Plan F's enroot load docker:// path materializes the merged image into a single ZFS template per image (cached by image config digest). That covers most cases but loses several properties that the per-layer-clone-chain approach (mirroring Docker's own zfs storage driver) would give us. Plan G is the opt-in mode that adds the per-layer path alongside Plan F's single-merge path, gated on a config flag like ENROOT_ZFS_LAYER_CHAIN=y.

Why it's worth doing

For HPC / CI hosts that pull many images sharing common bases, the current single-merge design wastes disk and CPU. Per-layer chains would buy back:

  1. Cross-image layer dedup at the dataset level. Two images sharing a Debian base store the base bytes once instead of twice. Block-level dedup=on recovers this in Plan F's design but at ~5–6 GB RAM per TB indexed; per-layer datasets dedup for free.
  2. Incremental re-pull cost. When alpine:3.21 replaces alpine:3.20, only the changed top layers are re-extracted; lower-layer datasets are reused. Plan F re-merges the whole stack.
  3. Layer-granular cache invalidation.
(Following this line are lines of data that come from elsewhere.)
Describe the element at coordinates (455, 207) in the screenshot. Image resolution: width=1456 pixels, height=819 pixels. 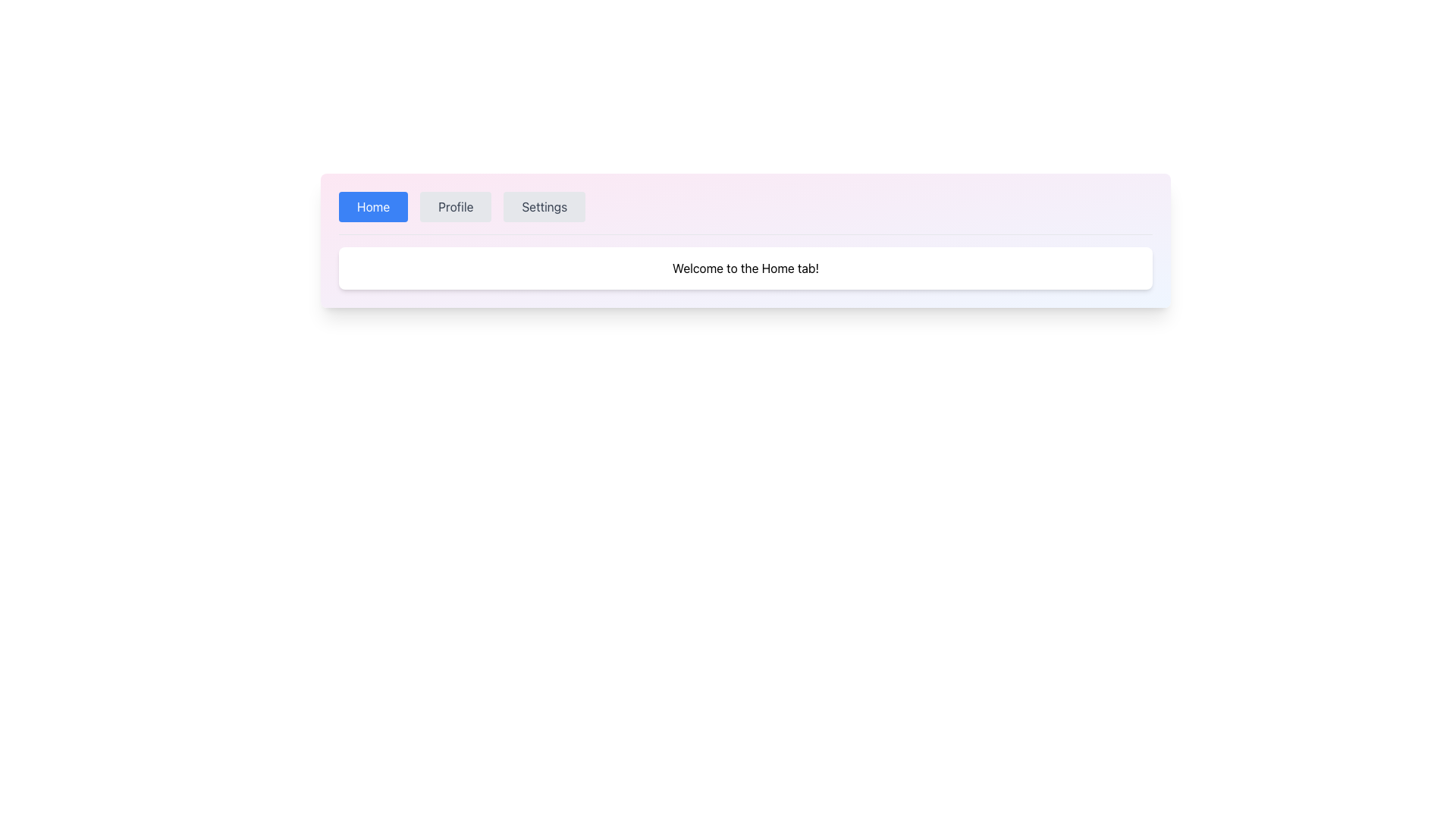
I see `the 'Profile' button located in the navigation bar` at that location.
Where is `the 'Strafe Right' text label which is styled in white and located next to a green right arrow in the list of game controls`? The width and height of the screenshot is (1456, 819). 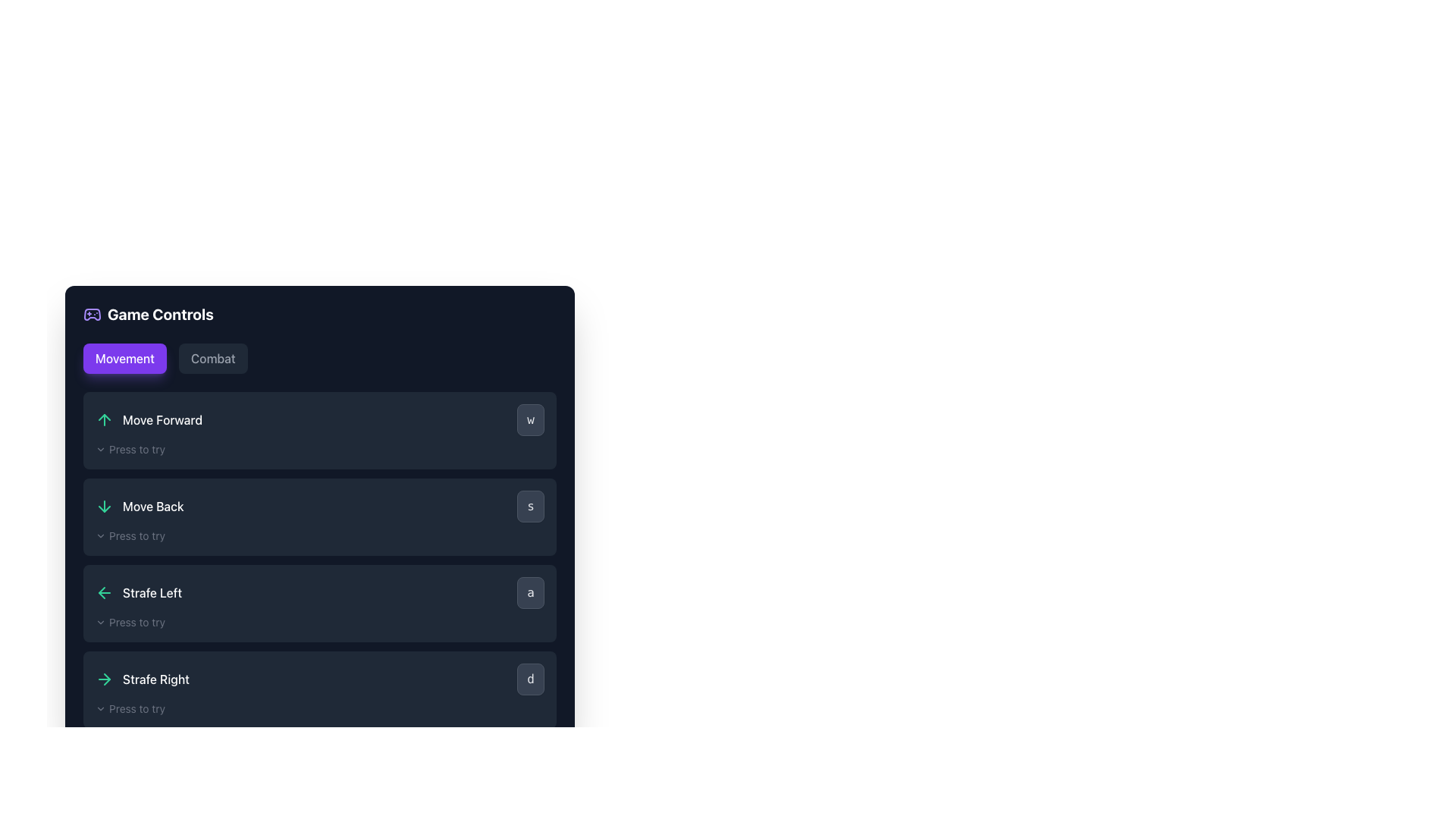 the 'Strafe Right' text label which is styled in white and located next to a green right arrow in the list of game controls is located at coordinates (142, 678).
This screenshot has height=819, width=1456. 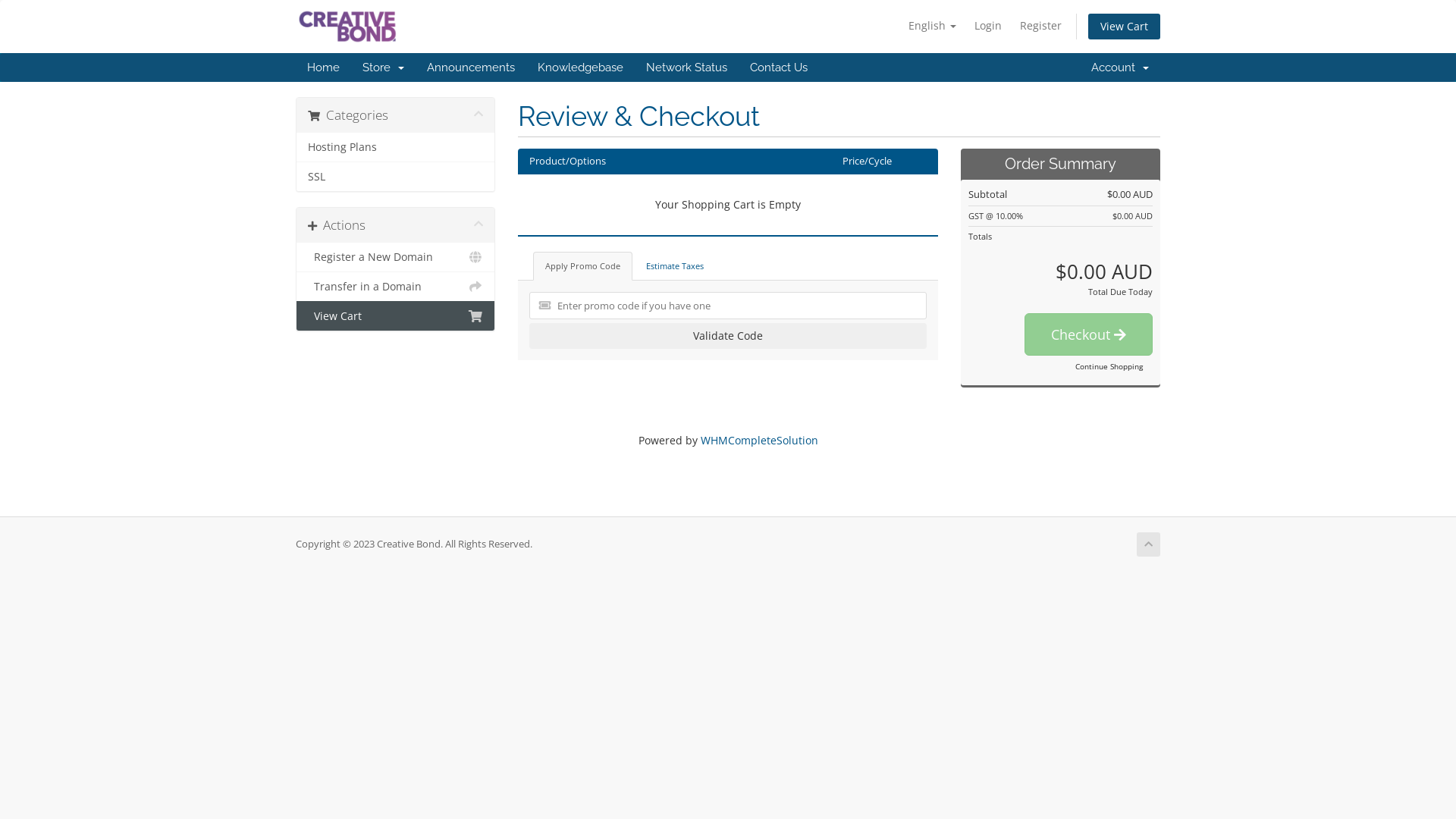 I want to click on 'View Cart', so click(x=1124, y=26).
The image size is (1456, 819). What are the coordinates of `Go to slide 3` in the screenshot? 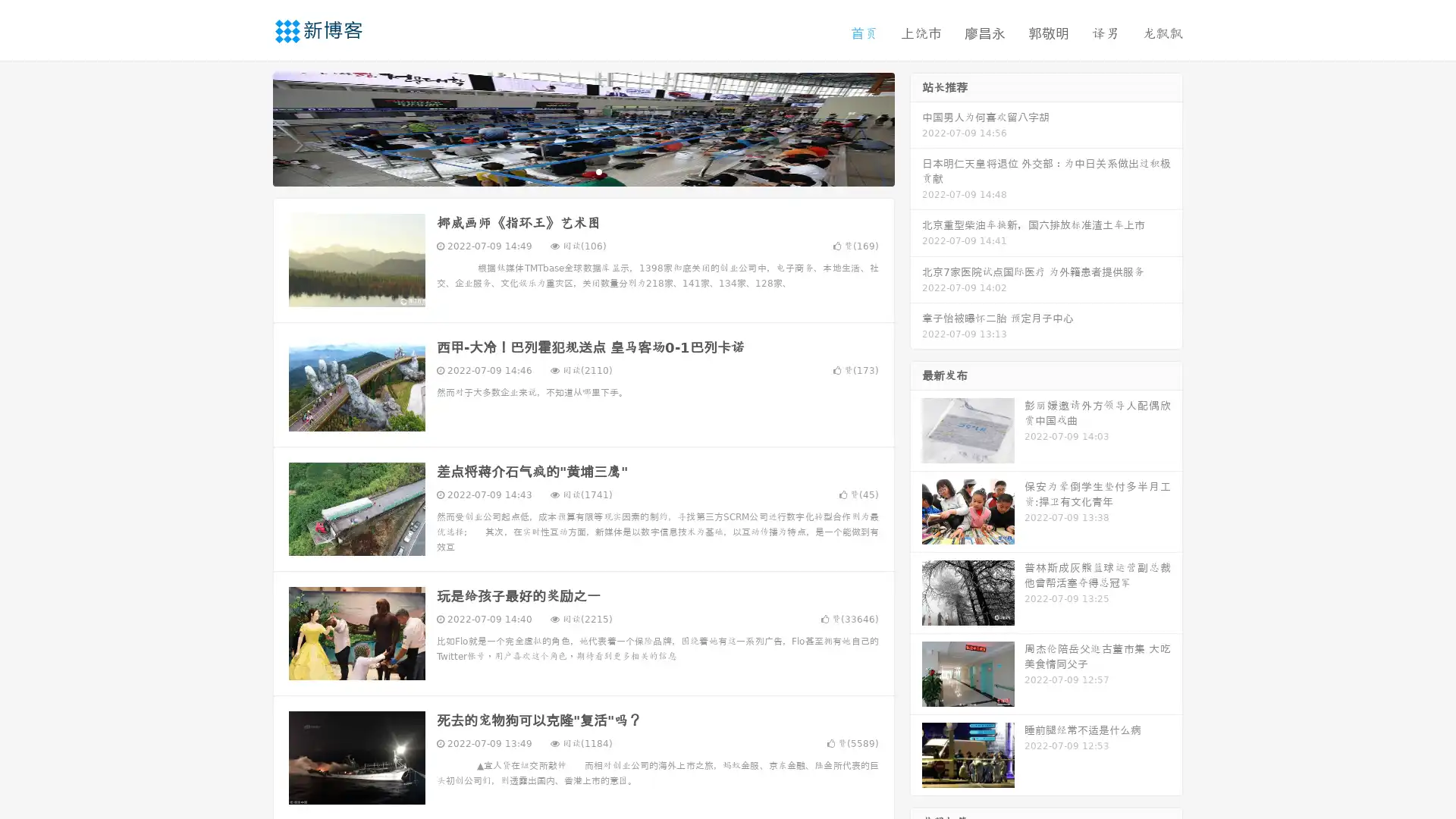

A poisoned layer can be zfs destroyd in isolation; Plan F throws out the whole template.
  4. Native ZFS introspection. zfs list -t all shows the layer chain; zfs send per-layer becomes a sensible cross-host replication primitive.
  5. Quota accounting matches intuition. quota=200G on <store>/.templates reflects shared layers once, not multiplied by the number of images that use them.
  6. Aligns with Docker's zfs storage driver shape, which ops people already know.

What it costs

  • Whiteout/opaque-dir merging in shell. Overlayfs whiteouts are character-device files (mknod c 0 0); opaque-dir markers are trusted.overlay.opaque=y xattrs. Without the kernel's overlay engine doing the merge, we need to apply these manually during each clone-extract step. Real edge-case surface.
  • ~5–15× more dataset objects per image. zfs list clutter; more bookkeeping.
  • Per-layer atomic locks (multiple .tmp datasets racing).
  • zfs promote (or chain-preservation alternative) to flatten the leaf into a standalone template — depends on user delegations.
  • More complex cache invalidation logic (decide what to destroy when a leaf is reaped vs. when a shared lower layer is reaped).

Sketch of design

zfs::docker_install_from_layers (in src/storage_zfs.sh) gains a check: if ENROOT_ZFS_LAYER_CHAIN=y, dispatch to zfs::docker_install_chain instead. The new function:

  1. For each layer in stack order, hash the layer tarball (already in ${ENROOT_CACHE_PATH}/<digest> from _prepare_layers) → cache key.
  2. If <store>/.layers/<digest>@done exists, reuse; else zfs clone parent@done <new> (or zfs create for the base), apply layer's whiteouts + extracted contents, zfs snapshot @done.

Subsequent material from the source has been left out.